Tenure Language Crops Up in State Budget Bill

The following update is from the Ohio Conference AAUP:

On February 7, House Bill 49, the state budget bill, was released in full. It contained all of the components that we reported to you in our last e-mail. But it also included language about tenure that was not highlighted in the governor’s summary documents. Here is what it says:

(C)(1) The board of trustees of each state institution of higher education shall review the institution’s policy on faculty tenure and update that policy to promote excellence in instruction, research, service, and commercialization.

(2) Beginning on January 1, 2018, as a condition for a state institution of higher education to receive state funds for research that are allocated to the department of higher education under the appropriation line items referred to as either “research incentive third frontier fund” or “research incentive third frontier-tax,” the chancellor shall require the state institution to include a commercialization pathway for faculty tenure in its policy.

This language is ambiguous and appears to ask boards of trustees to do something that they already have the authority to do. The subtext of this seems to be that current tenure policies are not promoting faculty excellence.

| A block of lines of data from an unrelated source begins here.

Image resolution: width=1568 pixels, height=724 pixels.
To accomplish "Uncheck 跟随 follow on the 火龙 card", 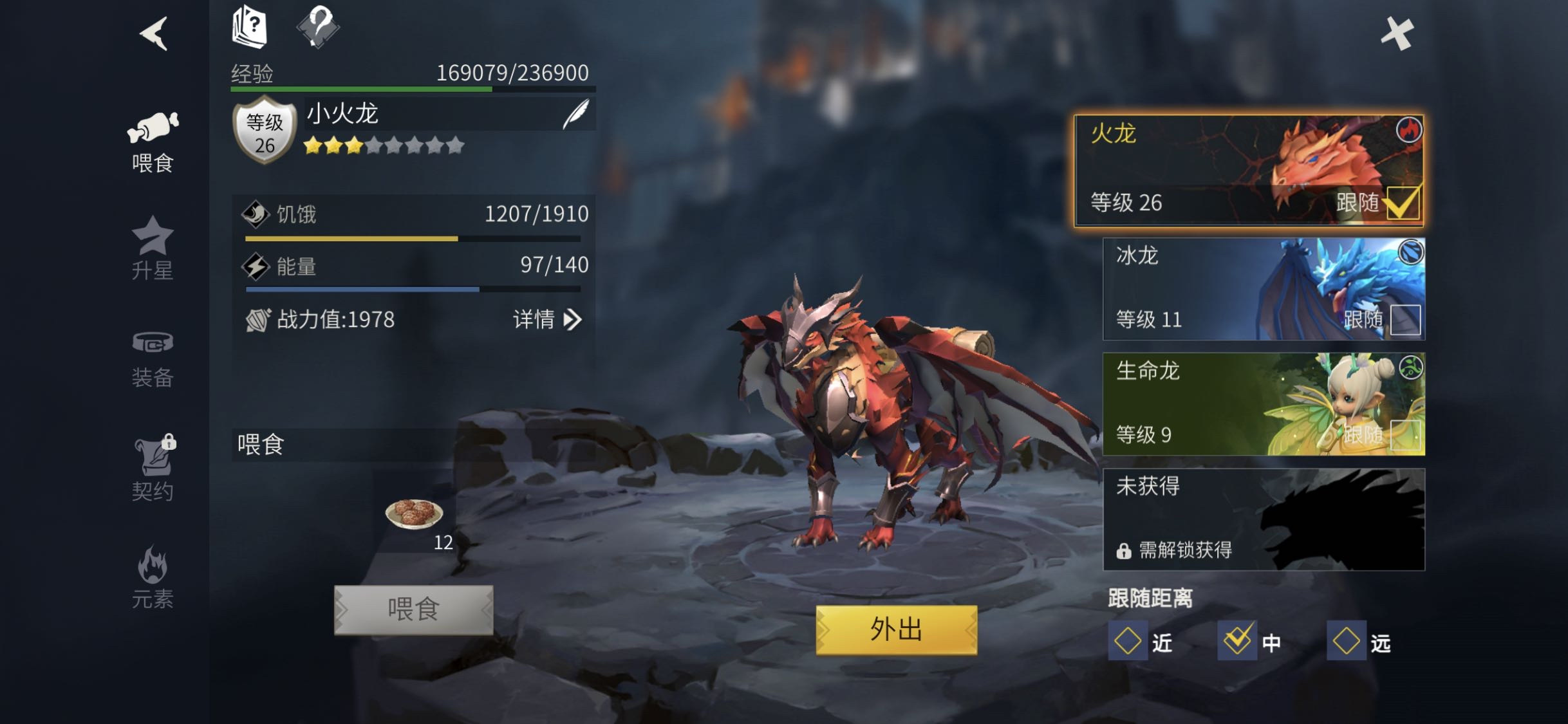I will pos(1403,203).
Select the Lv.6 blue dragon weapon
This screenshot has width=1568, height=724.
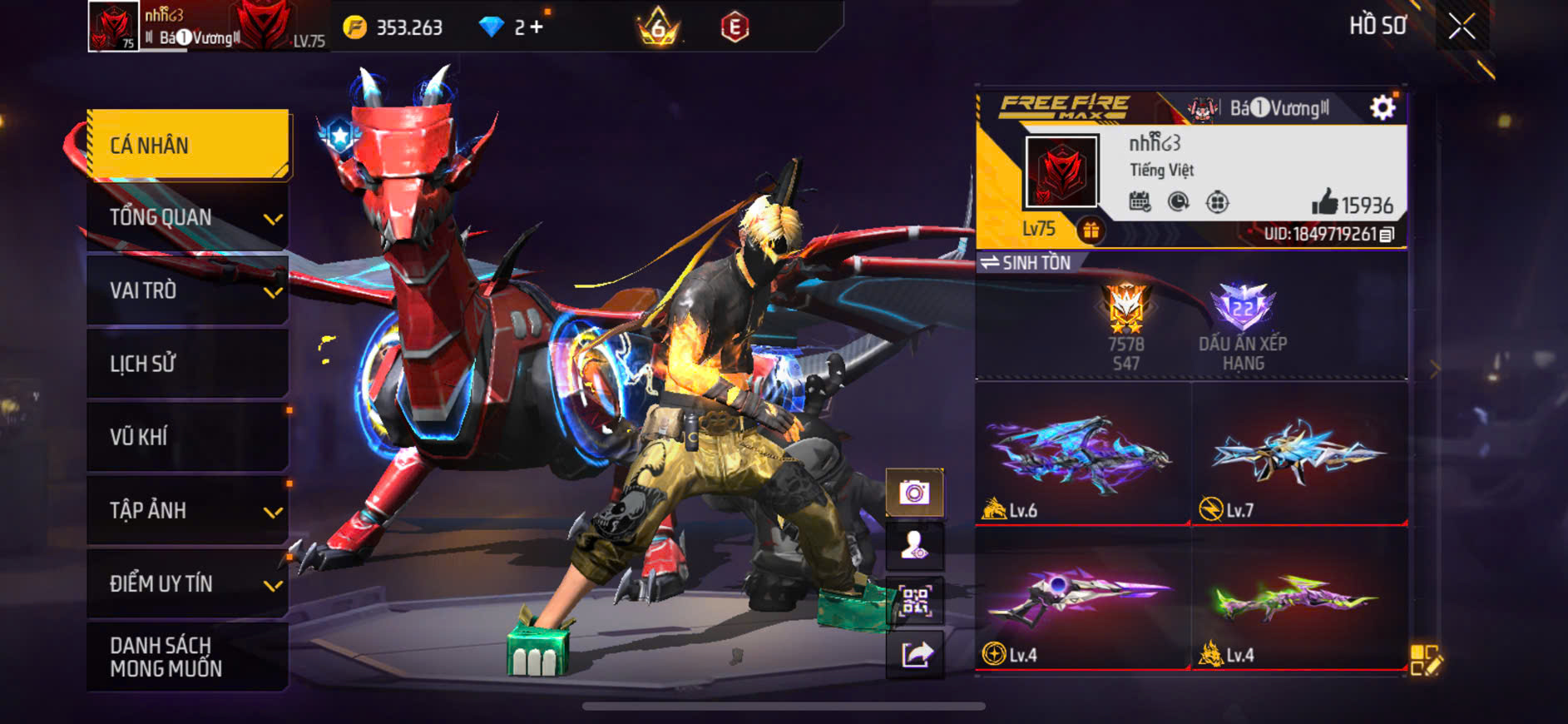(1082, 454)
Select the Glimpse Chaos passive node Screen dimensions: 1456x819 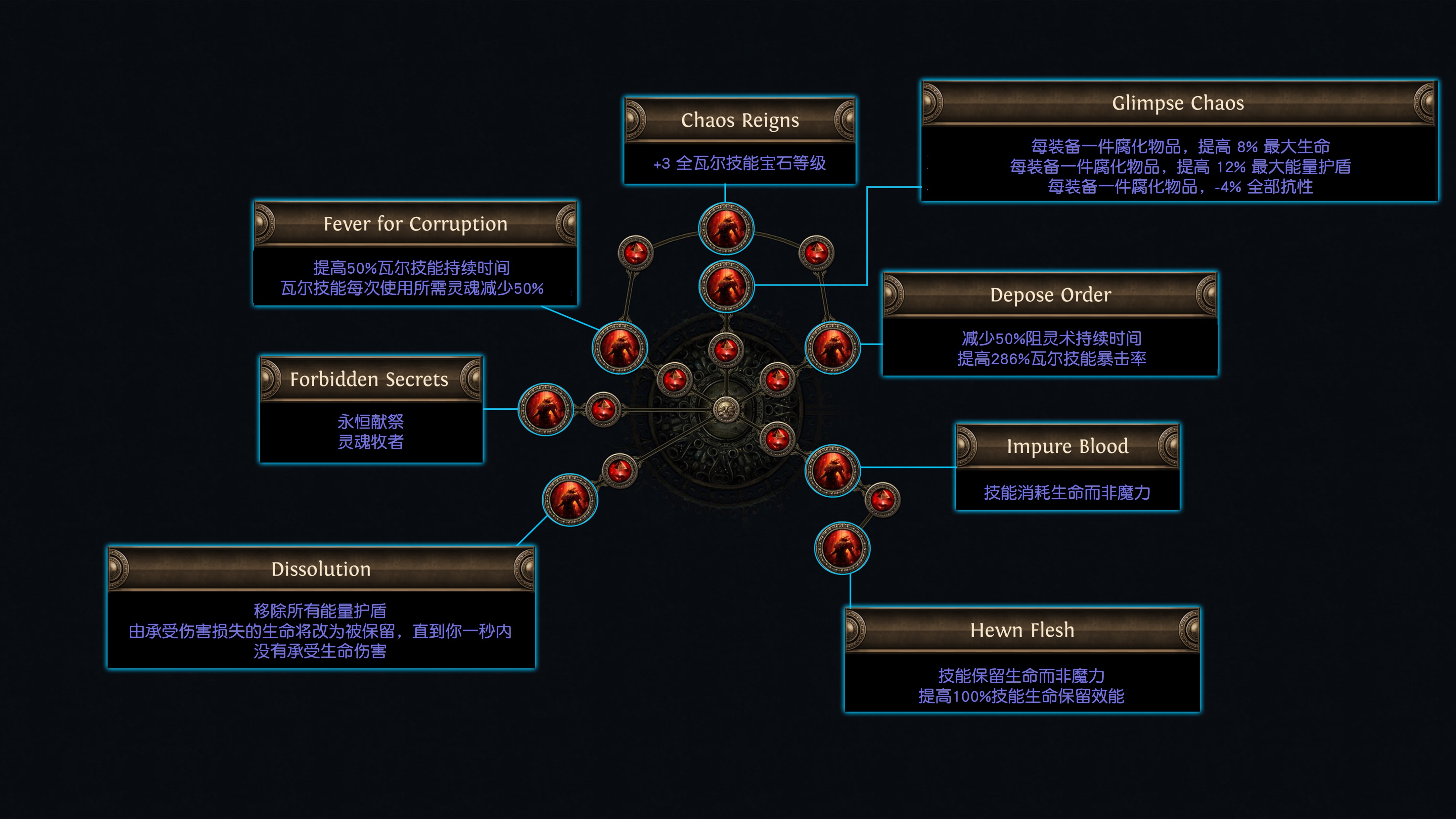coord(726,286)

Some institutions of higher education around the country have added commercialization as a criterion for achieving tenure. It appears that the governor wants faculty to focus more on inventions and other things that can be commercialized without it inhibiting the ability to earn tenure.

At minimum, this language would require institutions to revise their tenure policies to include provisions about commercialization. This likely would impact institutional governance documents and collective bargaining agreements.

This is just the starting point in the budget bill. We are in the midst of talking to legislators and getting a better sense of what they hope to achieve with this language. Certainly, there are legislators who would like to do away with tenure and have all faculty be at-will employees. We are working to educate lawmakers on the importance and benefits of tenure.